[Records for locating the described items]
[start]

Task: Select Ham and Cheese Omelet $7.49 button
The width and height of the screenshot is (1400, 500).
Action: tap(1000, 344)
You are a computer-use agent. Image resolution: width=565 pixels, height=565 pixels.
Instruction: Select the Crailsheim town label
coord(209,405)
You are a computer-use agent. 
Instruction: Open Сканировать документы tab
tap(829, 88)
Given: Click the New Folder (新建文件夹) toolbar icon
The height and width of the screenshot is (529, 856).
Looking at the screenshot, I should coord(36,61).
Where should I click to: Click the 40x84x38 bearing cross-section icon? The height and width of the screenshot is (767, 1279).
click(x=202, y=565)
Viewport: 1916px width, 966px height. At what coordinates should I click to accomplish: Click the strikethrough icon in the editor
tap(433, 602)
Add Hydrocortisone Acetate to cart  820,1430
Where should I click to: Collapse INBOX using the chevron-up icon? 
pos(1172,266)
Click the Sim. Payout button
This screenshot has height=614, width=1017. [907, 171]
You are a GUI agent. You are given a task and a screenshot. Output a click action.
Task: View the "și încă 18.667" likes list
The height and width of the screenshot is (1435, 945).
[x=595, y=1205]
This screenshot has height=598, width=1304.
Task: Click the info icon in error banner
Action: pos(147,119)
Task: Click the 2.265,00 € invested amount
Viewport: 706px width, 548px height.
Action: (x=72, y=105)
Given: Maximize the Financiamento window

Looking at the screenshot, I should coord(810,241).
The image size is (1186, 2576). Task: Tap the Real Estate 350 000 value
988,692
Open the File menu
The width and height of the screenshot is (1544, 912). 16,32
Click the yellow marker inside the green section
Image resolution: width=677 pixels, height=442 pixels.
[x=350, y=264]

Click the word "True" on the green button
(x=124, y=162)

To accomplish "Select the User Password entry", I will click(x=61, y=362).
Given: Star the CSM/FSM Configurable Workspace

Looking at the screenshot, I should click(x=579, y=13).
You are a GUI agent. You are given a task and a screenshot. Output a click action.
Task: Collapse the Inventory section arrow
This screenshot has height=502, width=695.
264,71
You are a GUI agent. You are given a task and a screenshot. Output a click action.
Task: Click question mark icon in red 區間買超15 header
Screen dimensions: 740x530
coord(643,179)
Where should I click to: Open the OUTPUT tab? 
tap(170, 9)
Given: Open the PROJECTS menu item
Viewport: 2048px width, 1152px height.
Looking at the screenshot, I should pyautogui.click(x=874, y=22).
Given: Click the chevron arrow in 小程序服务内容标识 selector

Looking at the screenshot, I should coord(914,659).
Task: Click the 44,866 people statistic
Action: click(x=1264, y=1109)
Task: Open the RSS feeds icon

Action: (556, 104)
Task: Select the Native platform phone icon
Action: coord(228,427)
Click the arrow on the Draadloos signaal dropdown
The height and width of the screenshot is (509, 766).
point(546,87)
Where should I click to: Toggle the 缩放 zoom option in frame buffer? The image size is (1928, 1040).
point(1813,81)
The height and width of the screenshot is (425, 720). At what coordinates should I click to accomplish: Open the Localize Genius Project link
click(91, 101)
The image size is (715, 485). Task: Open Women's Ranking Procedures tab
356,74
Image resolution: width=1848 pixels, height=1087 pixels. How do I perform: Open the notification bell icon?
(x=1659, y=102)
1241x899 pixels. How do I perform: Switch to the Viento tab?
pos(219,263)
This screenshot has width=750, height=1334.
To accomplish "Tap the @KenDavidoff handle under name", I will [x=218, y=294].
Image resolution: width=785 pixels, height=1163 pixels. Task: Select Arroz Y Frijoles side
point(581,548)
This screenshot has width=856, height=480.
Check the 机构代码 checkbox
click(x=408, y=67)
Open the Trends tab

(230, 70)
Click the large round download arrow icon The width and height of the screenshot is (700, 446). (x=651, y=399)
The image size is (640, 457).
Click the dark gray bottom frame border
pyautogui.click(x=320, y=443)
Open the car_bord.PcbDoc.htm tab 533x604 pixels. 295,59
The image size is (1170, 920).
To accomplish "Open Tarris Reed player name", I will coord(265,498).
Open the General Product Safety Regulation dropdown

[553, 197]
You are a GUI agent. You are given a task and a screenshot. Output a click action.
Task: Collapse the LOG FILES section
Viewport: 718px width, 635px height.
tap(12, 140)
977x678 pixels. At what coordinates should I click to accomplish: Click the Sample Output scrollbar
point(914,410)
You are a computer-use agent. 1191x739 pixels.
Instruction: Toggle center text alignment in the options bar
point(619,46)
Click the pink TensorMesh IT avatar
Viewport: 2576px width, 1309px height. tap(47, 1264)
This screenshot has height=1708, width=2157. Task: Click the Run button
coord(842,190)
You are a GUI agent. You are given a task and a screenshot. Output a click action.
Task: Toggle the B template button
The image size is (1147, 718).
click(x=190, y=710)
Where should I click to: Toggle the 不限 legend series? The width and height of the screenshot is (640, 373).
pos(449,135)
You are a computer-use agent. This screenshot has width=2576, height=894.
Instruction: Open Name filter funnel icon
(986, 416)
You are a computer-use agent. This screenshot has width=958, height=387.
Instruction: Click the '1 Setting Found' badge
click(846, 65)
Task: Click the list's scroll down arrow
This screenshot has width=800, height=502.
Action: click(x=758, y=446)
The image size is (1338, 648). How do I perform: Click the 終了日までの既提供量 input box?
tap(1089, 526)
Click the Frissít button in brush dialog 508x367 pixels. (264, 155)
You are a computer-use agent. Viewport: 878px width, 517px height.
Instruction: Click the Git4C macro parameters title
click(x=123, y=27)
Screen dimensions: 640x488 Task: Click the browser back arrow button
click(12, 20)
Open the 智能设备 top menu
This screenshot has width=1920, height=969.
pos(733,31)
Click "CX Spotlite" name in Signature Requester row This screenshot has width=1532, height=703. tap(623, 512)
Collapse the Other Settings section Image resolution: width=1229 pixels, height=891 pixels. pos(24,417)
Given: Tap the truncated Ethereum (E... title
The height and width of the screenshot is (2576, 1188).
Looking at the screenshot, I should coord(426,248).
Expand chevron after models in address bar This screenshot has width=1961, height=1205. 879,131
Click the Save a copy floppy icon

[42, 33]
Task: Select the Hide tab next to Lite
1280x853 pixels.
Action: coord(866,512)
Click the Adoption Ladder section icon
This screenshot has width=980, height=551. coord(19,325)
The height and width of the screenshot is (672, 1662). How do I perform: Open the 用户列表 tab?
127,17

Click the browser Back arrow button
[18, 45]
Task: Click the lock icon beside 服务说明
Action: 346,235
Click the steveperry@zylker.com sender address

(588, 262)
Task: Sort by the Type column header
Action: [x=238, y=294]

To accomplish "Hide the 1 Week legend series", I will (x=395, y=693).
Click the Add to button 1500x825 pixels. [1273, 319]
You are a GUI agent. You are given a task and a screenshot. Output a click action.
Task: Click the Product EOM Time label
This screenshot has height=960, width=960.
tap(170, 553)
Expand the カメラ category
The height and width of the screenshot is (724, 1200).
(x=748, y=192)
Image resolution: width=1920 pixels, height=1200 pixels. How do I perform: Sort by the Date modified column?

[end]

Written task:
Could you write out all of these lines again, replacing "GUI agent" with "screen-reading agent" and leaving everything else unchanged?

Complete output:
Task: Select Ham and Cheese Omelet $7.49 button
The width and height of the screenshot is (1400, 500).
Action: tap(1000, 344)
You are a computer-use agent. Image resolution: width=565 pixels, height=565 pixels.
Instruction: Select the Crailsheim town label
coord(209,405)
You are a computer-use agent. 
Instruction: Open Сканировать документы tab
tap(829, 88)
Given: Click the New Folder (新建文件夹) toolbar icon
The height and width of the screenshot is (529, 856).
Looking at the screenshot, I should coord(36,61).
Where should I click to: Click the 40x84x38 bearing cross-section icon? The height and width of the screenshot is (767, 1279).
click(x=202, y=565)
Viewport: 1916px width, 966px height. At what coordinates should I click to accomplish: Click the strikethrough icon in the editor
tap(433, 602)
Add Hydrocortisone Acetate to cart  820,1430
Where should I click to: Collapse INBOX using the chevron-up icon? 
pos(1172,266)
Click the Sim. Payout button
This screenshot has height=614, width=1017. [907, 171]
You are a screen-reading agent. You are given a task and a screenshot. Output a click action.
Task: View the "și încă 18.667" likes list
The height and width of the screenshot is (1435, 945).
[x=595, y=1205]
This screenshot has height=598, width=1304.
Task: Click the info icon in error banner
Action: pos(147,119)
Task: Click the 2.265,00 € invested amount
Viewport: 706px width, 548px height.
Action: (x=72, y=105)
Given: Maximize the Financiamento window

Looking at the screenshot, I should coord(810,241).
The image size is (1186, 2576). Task: Tap the Real Estate 350 000 value
988,692
Open the File menu
The width and height of the screenshot is (1544, 912). 16,32
Click the yellow marker inside the green section
Image resolution: width=677 pixels, height=442 pixels.
[x=350, y=264]

Click the word "True" on the green button
(x=124, y=162)

To accomplish "Select the User Password entry", I will click(x=61, y=362).
Given: Star the CSM/FSM Configurable Workspace

Looking at the screenshot, I should click(x=579, y=13).
You are a screen-reading agent. You are given a task and a screenshot. Output a click action.
Task: Collapse the Inventory section arrow
This screenshot has height=502, width=695.
264,71
You are a screen-reading agent. You are given a task and a screenshot. Output a click action.
Task: Click question mark icon in red 區間買超15 header
Screen dimensions: 740x530
coord(643,179)
Where should I click to: Open the OUTPUT tab? 
tap(170, 9)
Given: Open the PROJECTS menu item
Viewport: 2048px width, 1152px height.
Looking at the screenshot, I should pyautogui.click(x=874, y=22).
Given: Click the chevron arrow in 小程序服务内容标识 selector

Looking at the screenshot, I should coord(914,659).
Task: Click the 44,866 people statistic
Action: click(x=1264, y=1109)
Task: Open the RSS feeds icon

Action: (556, 104)
Task: Select the Native platform phone icon
Action: coord(228,427)
Click the arrow on the Draadloos signaal dropdown
The height and width of the screenshot is (509, 766).
point(546,87)
Where should I click to: Toggle the 缩放 zoom option in frame buffer? The image size is (1928, 1040).
point(1813,81)
The height and width of the screenshot is (425, 720). At what coordinates should I click to accomplish: Open the Localize Genius Project link
click(91, 101)
The image size is (715, 485). Task: Open Women's Ranking Procedures tab
356,74
Image resolution: width=1848 pixels, height=1087 pixels. How do I perform: Open the notification bell icon?
(x=1659, y=102)
1241x899 pixels. How do I perform: Switch to the Viento tab?
pos(219,263)
This screenshot has width=750, height=1334.
To accomplish "Tap the @KenDavidoff handle under name", I will [x=218, y=294].
Image resolution: width=785 pixels, height=1163 pixels. Task: Select Arroz Y Frijoles side
point(581,548)
This screenshot has width=856, height=480.
Check the 机构代码 checkbox
click(x=408, y=67)
Open the Trends tab

(230, 70)
Click the large round download arrow icon The width and height of the screenshot is (700, 446). (x=651, y=399)
The image size is (640, 457).
Click the dark gray bottom frame border
pyautogui.click(x=320, y=443)
Open the car_bord.PcbDoc.htm tab 533x604 pixels. 295,59
The image size is (1170, 920).
To accomplish "Open Tarris Reed player name", I will coord(265,498).
Open the General Product Safety Regulation dropdown

[553, 197]
You are a screen-reading agent. You are given a task and a screenshot. Output a click action.
Task: Collapse the LOG FILES section
Viewport: 718px width, 635px height.
tap(12, 140)
977x678 pixels. At what coordinates should I click to accomplish: Click the Sample Output scrollbar
point(914,410)
You are a computer-use agent. 1191x739 pixels.
Instruction: Toggle center text alignment in the options bar
point(619,46)
Click the pink TensorMesh IT avatar
Viewport: 2576px width, 1309px height. tap(47, 1264)
This screenshot has height=1708, width=2157. Task: Click the Run button
coord(842,190)
You are a screen-reading agent. You are given a task and a screenshot. Output a click action.
Task: Toggle the B template button
The image size is (1147, 718).
click(x=190, y=710)
Where should I click to: Toggle the 不限 legend series? The width and height of the screenshot is (640, 373).
pos(449,135)
You are a computer-use agent. This screenshot has width=2576, height=894.
Instruction: Open Name filter funnel icon
(986, 416)
You are a computer-use agent. This screenshot has width=958, height=387.
Instruction: Click the '1 Setting Found' badge
click(846, 65)
Task: Click the list's scroll down arrow
This screenshot has width=800, height=502.
Action: click(x=758, y=446)
The image size is (1338, 648). How do I perform: Click the 終了日までの既提供量 input box?
tap(1089, 526)
Click the Frissít button in brush dialog 508x367 pixels. (264, 155)
You are a computer-use agent. Viewport: 878px width, 517px height.
Instruction: Click the Git4C macro parameters title
click(x=123, y=27)
Screen dimensions: 640x488 Task: Click the browser back arrow button
click(12, 20)
Open the 智能设备 top menu
This screenshot has width=1920, height=969.
pos(733,31)
Click "CX Spotlite" name in Signature Requester row This screenshot has width=1532, height=703. tap(623, 512)
Collapse the Other Settings section Image resolution: width=1229 pixels, height=891 pixels. pos(24,417)
Given: Tap the truncated Ethereum (E... title
The height and width of the screenshot is (2576, 1188).
Looking at the screenshot, I should coord(426,248).
Expand chevron after models in address bar This screenshot has width=1961, height=1205. 879,131
Click the Save a copy floppy icon

[42, 33]
Task: Select the Hide tab next to Lite
1280x853 pixels.
Action: coord(866,512)
Click the Adoption Ladder section icon
This screenshot has width=980, height=551. coord(19,325)
The height and width of the screenshot is (672, 1662). How do I perform: Open the 用户列表 tab?
127,17

Click the browser Back arrow button
[18, 45]
Task: Click the lock icon beside 服务说明
Action: 346,235
Click the steveperry@zylker.com sender address

(588, 262)
Task: Sort by the Type column header
Action: [x=238, y=294]

To accomplish "Hide the 1 Week legend series", I will (x=395, y=693).
Click the Add to button 1500x825 pixels. [1273, 319]
You are a screen-reading agent. You are given a task and a screenshot. Output a click action.
Task: Click the Product EOM Time label
This screenshot has height=960, width=960.
tap(170, 553)
Expand the カメラ category
The height and width of the screenshot is (724, 1200).
(x=748, y=192)
Image resolution: width=1920 pixels, height=1200 pixels. How do I perform: Sort by the Date modified column?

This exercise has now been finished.